Records excerpted from a collection:
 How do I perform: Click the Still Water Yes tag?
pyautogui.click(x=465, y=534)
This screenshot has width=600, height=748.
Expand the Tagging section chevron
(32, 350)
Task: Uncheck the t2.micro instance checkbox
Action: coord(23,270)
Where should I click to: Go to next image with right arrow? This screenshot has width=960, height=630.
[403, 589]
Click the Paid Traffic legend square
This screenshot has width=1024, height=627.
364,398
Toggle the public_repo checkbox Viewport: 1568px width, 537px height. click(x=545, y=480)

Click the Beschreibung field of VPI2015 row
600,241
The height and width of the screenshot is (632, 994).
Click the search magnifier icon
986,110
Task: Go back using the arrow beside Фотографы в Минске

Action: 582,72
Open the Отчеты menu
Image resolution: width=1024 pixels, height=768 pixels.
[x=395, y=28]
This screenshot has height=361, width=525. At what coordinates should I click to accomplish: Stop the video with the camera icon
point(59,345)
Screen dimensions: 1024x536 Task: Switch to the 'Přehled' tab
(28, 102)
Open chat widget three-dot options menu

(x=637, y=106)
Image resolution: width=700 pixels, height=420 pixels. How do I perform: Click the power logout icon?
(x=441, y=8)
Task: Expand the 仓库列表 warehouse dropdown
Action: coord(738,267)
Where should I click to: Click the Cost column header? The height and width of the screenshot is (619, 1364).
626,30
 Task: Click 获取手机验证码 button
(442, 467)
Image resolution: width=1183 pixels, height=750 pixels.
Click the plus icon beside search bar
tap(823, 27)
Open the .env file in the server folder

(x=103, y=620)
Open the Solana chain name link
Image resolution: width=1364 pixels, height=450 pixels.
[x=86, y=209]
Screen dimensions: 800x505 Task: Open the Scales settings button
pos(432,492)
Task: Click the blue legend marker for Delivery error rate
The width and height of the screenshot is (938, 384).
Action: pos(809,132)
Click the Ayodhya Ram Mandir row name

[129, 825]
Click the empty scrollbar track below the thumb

| BRIEF |
Copy nothing except the lines from the one with "This screenshot has height=361, width=525." through the end of the records; keep each exactly as it appears, first and last included.

| OUTPUT FOR THIS EXERCISE |
This screenshot has height=361, width=525. At what coordinates should I click to accomplish: Stop the video with the camera icon
point(59,345)
Screen dimensions: 1024x536 Task: Switch to the 'Přehled' tab
(28, 102)
Open chat widget three-dot options menu

(x=637, y=106)
Image resolution: width=700 pixels, height=420 pixels. How do I perform: Click the power logout icon?
(x=441, y=8)
Task: Expand the 仓库列表 warehouse dropdown
Action: coord(738,267)
Where should I click to: Click the Cost column header? The height and width of the screenshot is (619, 1364).
626,30
 Task: Click 获取手机验证码 button
(442, 467)
Image resolution: width=1183 pixels, height=750 pixels.
Click the plus icon beside search bar
tap(823, 27)
Open the .env file in the server folder

(x=103, y=620)
Open the Solana chain name link
Image resolution: width=1364 pixels, height=450 pixels.
[x=86, y=209]
Screen dimensions: 800x505 Task: Open the Scales settings button
pos(432,492)
Task: Click the blue legend marker for Delivery error rate
The width and height of the screenshot is (938, 384).
Action: pos(809,132)
Click the Ayodhya Ram Mandir row name

[129, 825]
Click the empty scrollbar track below the thumb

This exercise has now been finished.